Objet IRPA : 10061824

Provenance : Chapitre cathédral de Tournai

Institution : Cathédrale Notre-Dame de Tournai

Dimensions : 285 X 140 cm

Datation : 1612-1633


Ces cinq chapes du premier tiers du XVIIe siècle en velours noir et ornées d’orfrois brodé en or, font partie d’un ensemble comprenant aussi une chasuble (objet IRPA 10061825) et les dalmatiques (objet IRPA 10061826). Les médaillons des chaperons présentent un intérêt particulier car ils sont brodés de scènes de résurrections inspirées de dessins de Rubens ou d’autres peintres célèbres contemporains. En outre, les armes de la famille du donateur, le chanoine Steenhuyse du chapitre cathédral de Tournai figurent sur chacune des huit pièces qui composent l’ensemble.

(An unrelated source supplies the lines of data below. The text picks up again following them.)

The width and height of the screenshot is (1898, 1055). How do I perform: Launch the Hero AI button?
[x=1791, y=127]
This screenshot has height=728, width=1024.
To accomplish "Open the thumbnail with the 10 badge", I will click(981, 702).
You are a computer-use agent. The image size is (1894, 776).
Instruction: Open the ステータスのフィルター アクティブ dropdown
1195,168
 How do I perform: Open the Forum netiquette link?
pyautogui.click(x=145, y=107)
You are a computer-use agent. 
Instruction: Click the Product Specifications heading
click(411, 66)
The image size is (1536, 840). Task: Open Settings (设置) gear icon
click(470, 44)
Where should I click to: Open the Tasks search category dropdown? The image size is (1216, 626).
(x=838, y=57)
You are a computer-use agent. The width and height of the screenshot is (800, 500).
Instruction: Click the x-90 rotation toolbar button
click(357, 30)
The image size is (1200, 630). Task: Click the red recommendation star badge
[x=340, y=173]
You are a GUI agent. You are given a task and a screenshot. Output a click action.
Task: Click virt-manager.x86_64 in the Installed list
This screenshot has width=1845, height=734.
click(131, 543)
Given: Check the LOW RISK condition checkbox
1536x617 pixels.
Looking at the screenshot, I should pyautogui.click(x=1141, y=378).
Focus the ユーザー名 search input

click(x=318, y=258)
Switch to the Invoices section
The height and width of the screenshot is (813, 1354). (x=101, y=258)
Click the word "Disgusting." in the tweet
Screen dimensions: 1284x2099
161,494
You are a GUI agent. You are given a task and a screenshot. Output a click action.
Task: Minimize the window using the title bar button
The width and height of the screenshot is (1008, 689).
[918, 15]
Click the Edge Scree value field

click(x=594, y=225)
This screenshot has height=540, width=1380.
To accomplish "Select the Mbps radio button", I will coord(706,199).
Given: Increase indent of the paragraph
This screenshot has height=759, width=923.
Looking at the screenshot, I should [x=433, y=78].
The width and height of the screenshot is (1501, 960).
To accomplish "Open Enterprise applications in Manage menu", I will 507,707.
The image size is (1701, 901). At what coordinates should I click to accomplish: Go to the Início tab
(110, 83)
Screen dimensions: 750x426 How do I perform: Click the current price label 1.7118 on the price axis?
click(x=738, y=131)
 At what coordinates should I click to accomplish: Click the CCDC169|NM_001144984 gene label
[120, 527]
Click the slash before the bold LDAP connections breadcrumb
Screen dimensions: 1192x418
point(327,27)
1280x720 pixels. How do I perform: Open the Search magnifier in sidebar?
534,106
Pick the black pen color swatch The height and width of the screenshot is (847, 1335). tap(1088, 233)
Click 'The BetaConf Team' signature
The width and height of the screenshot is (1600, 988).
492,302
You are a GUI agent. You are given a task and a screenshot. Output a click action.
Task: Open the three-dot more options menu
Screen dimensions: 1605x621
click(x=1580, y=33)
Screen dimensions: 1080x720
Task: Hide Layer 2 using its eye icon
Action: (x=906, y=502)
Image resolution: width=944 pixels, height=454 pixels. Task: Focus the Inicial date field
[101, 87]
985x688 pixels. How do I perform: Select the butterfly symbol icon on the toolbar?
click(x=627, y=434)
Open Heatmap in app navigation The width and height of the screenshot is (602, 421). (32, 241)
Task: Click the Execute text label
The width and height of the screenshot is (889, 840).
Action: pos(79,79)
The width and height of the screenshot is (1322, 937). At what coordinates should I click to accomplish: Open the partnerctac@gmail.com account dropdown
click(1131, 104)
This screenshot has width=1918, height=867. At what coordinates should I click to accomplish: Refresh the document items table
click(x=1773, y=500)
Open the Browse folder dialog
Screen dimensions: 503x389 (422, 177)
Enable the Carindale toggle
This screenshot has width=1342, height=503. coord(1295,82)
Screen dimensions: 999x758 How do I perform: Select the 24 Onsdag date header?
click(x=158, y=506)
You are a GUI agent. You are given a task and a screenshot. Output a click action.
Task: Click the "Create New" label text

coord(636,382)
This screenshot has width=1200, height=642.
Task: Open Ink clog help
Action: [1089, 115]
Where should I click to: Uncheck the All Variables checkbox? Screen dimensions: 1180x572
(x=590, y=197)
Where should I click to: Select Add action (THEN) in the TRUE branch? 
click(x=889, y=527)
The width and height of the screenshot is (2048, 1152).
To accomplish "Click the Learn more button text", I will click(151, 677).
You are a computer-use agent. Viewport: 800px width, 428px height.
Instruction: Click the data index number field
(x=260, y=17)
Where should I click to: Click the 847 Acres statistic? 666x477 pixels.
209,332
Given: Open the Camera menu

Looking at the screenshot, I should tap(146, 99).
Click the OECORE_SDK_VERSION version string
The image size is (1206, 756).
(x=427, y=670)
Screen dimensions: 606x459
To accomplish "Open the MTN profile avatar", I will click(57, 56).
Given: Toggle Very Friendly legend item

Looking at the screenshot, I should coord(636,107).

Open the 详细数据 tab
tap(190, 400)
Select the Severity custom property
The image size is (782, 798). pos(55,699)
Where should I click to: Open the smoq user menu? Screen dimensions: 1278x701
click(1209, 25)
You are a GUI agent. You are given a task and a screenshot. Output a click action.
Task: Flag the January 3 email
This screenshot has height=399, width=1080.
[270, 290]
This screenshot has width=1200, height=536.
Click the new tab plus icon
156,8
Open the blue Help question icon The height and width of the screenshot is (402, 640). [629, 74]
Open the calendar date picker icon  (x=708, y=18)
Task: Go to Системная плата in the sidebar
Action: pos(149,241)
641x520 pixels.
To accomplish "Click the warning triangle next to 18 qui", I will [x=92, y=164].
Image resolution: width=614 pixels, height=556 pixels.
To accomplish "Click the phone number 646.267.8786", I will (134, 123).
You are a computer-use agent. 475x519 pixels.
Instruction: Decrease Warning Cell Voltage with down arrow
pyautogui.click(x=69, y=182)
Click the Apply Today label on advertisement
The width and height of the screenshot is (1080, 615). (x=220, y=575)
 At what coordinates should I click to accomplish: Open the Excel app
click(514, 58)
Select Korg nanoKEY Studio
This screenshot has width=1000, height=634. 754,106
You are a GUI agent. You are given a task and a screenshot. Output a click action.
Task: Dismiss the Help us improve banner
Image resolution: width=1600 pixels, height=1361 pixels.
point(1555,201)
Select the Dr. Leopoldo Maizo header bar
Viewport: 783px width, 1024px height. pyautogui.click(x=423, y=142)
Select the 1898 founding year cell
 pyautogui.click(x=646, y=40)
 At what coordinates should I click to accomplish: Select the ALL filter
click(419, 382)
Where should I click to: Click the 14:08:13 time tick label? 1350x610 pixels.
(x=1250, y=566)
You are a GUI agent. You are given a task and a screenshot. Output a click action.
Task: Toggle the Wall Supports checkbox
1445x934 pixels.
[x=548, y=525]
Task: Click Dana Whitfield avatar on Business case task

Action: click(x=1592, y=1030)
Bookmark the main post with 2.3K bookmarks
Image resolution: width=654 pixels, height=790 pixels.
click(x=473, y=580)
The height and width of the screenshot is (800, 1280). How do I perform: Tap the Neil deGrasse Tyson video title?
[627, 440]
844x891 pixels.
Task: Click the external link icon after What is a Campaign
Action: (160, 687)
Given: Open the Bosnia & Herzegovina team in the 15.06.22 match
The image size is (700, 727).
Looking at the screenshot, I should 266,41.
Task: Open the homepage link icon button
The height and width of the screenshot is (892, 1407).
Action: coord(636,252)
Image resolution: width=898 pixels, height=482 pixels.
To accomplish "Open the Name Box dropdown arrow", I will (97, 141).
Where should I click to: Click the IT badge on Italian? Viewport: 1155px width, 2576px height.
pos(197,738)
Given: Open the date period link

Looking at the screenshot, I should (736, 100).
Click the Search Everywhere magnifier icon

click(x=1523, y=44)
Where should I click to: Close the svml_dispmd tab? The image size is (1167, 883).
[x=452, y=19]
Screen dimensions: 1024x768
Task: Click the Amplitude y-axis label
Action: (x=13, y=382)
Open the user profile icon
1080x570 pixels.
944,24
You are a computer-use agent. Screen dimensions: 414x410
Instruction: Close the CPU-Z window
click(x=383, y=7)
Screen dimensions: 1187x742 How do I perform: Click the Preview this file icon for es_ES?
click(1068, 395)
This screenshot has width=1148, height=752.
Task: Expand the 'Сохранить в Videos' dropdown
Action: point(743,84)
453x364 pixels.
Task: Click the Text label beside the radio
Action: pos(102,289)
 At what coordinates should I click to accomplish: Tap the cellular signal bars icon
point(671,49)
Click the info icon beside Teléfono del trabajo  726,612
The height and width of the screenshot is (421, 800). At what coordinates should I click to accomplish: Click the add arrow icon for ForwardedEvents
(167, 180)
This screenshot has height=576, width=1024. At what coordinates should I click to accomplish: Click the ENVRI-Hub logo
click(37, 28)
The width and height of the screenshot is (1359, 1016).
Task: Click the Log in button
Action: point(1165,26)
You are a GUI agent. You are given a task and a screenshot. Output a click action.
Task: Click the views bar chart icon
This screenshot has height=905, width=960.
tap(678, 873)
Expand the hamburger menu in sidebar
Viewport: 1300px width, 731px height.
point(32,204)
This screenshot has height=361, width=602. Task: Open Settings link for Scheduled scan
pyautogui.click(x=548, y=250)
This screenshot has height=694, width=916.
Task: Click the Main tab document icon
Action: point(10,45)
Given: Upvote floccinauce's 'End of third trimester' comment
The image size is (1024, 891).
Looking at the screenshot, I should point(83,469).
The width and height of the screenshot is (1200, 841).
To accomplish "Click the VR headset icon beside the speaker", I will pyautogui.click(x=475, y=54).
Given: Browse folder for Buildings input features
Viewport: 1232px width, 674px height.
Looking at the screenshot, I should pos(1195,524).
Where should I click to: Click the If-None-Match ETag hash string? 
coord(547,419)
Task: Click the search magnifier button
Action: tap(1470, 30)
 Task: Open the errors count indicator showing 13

Figure 1: Tournai, Trésor de la cathédrale Notre-Dame. Ornement dit du chanoine Steenhuyse. Chape 1, chaperon. 1612-1633. Photo. M. Gilbert

Sur une robe en velours noir, les orfrois et le chaperon en soie blanche, brodés de larges motifs en haut-relief dorés présentent dans des médaillons des scènes de résurrection. Les orfrois sont brodés de rinceaux d’acanthe opposés symétriquement dans une composition appelée en candélabre, dont les éléments superposés s’organisent le long d’un axe de symétrie entre une base et un élément sommital. Ici, deux rinceaux d’acanthes affrontés forment des « niches » meublées de fleurettes ou fruits en relief, disposés en alternance, une fois au centre, une fois à l’extérieur des rinceaux. Les différents motifs sont délicatement réunis pas des vrilles brodées au fil d’or . Le centre du chaperon est occupé par un cartouche présentant une scène de résurrection dans un médaillon. Les enroulements en feuilles d’acanthes entourent le cadre en haut-relief, fait d’un galon billeté en fil d’or et décoré d’un croisillon brodé aussi au fil d’or. Une palmette d’acanthe inversée décore la partie supérieure et de chaque côté, le croisillon est interrompu par une fleurette guipée quadrilobée. La base du chaperon montre les armoiries du donateur, le chanoine Steenhuyse. .

Un ornement de deuil

La robe de velours noir est la couleur du deuil, utilisé pour les enterrements ou les temps de pénitence, comme le violet. Selon Soil de Moriamé , « autrefois des têtes de mort, en soie brodée, couleur nature, figuraient parmi les rinceaux, sur les bandes de satin blanc. On les a enlevées il y a quelque trente ans , et remplacées par de minces rinceaux en fils d’or, qui ont détruit tout le caractère de l’ornement ». L’ornement avait été restauré en 1895, les broderies dau fil d’or ont été transférées sur un nouveau fond de soie blanche mais, à cette occasion, on n’a pas transféré les motifs sur le nouveau satin blanc, soit parce que l’opération a été jugée trop difficile ou coûteuse, soit parce que cela ne plaisait plus. En effet, en général, les ornements noirs de deuil sont le plus souvent décorés de symboles évoquant la mort, des crânes ou des ossements, le sablier, la faux ou les Arma Christi, armes, outils, qui ont servi lors de la passion du Christ, les clous, la croix, la colonne, le fouet ou la couronne d’épine, par exemple..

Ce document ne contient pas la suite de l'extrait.